HP Color LaserJet 3500 Review
One Single-Pass SensationMarch 16, 2004
By Eric Grevstad
One Single-Pass Sensation
OK, a color laser printer priced within reach of small offices, workgroups, or even individuals with $800 to spend is no longer new or startling. But how about one that prints faster in color than in monochrome? Cue Bill Murray in Ghostbusters: "Volcanoes, human sacrifice, dogs and cats living together, mass hysteria!"
All right, Bill might be exaggerating a little, but HP's new Color LaserJet 3500 is still noteworthy. Under-$1,000 color lasers to date have used multi-pass or rotary laser printing technology, which sends each color page on four trips through the printer to apply black, cyan, magenta, and yellow toner -- the reason, for example, HP's Color LaserJet 2500 and stripped-down 1500 models, or Konica Minolta's Magicolor 2300W, are rated at 16 pages per minute in black and 4 ppm in color.
But the Color LaserJet 3500, like corporate-office models that cost far more than its $800, uses single-pass or tandem technology that yields a rated speed of 12 ppm for color and monochrome pages alike. That leaves it, somewhat surprisingly, at a disadvantage to even desktop personal lasers that cost one-quarter as much, as well as to the abovementioned rivals, for cranking out high-volume, plain-vanilla text jobs: Connected to the same PC, it took the new HP twice as long as the Magicolor 2300W to print our 20-page monochrome Microsoft Word test document (3 minutes and 10 seconds).
For colorful charts, presentations, and reports, however, the shoe is on the other foot, and the foot kicks other low-priced color lasers' butts: Our 55-page Adobe Acrobat manual, which took the Magicolor 16 minutes and the Samsung CLP-500 about 13, was finished in 9 minutes and 39 seconds. It also looked gorgeous, with fine details, sharp text, and virtually no banding in solid-color areas.
If you need hundreds of pages of black text in a hurry, the Color LaserJet 3500 is not for you. (In fact, checking the "print in grayscale" box in the software driver, while it saves color toner, actually slowed the printer in our tests, adding almost 6 minutes to the 55-page PDF job.) But if you want a workhorse printer for color flyers, proposals, or newsletters, HP can make you an offer of biblical proportions.
Share Or Be Selfish
Like its competitors, the HP is available in an assortment of solo and networked configurations. The $800 Color LaserJet 3500 tested here has 64MB of memory (not expandable) and a USB 2.0 interface, while the $1,000 model 3500n comes with an HP JetDirect external Ethernet print server that plugs into the USB port. (The server's separate power supply requires a second AC outlet.)

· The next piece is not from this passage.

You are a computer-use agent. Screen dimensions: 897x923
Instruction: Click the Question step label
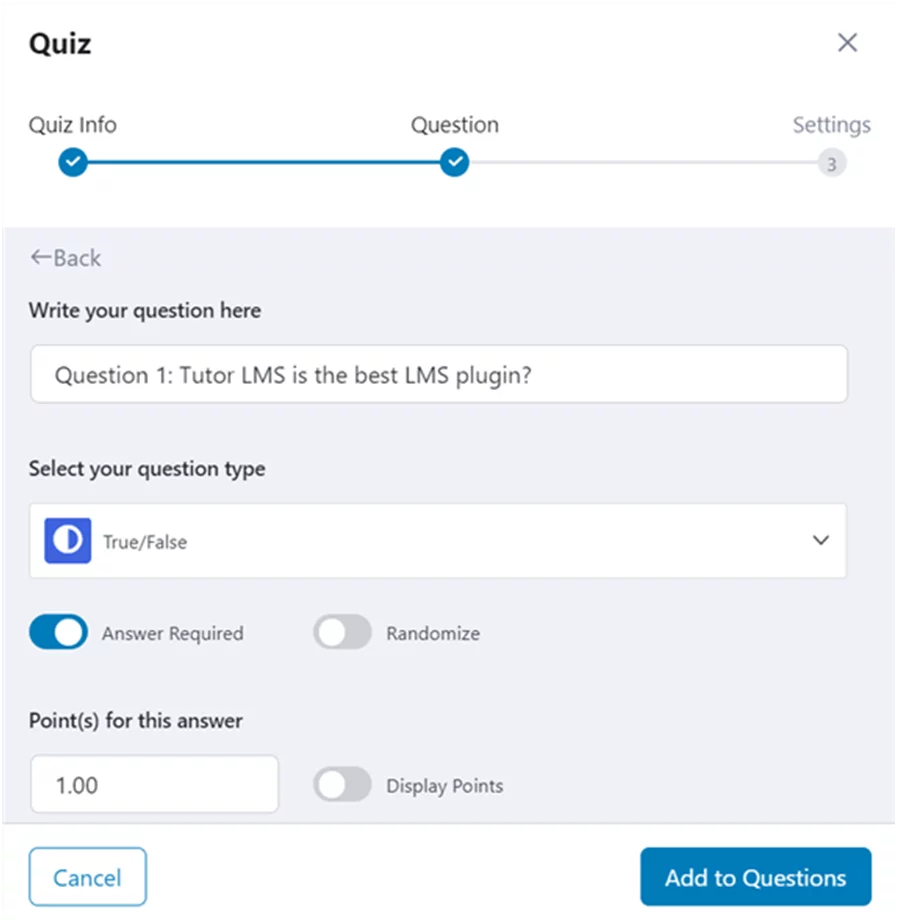(455, 124)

The $1,300 Color LaserJet 3700 and $1,600 model 3700n feature parallel and EIO as well as USB ports, plus expandable memory, a higher monthly duty cycle, and longer-lasting toner cartridges. Most important, they're faster -- 16 ppm instead of 12.
The $2,000 model 3700dn adds an automatic two-sided printing unit, though less frequent page-flippers can make do with the 3500/3700 driver's choice of manual duplexing (properly formatted for top-, left-, or right-edge binding). The driver also offers a good array of watermark, resized, and N-up printing options.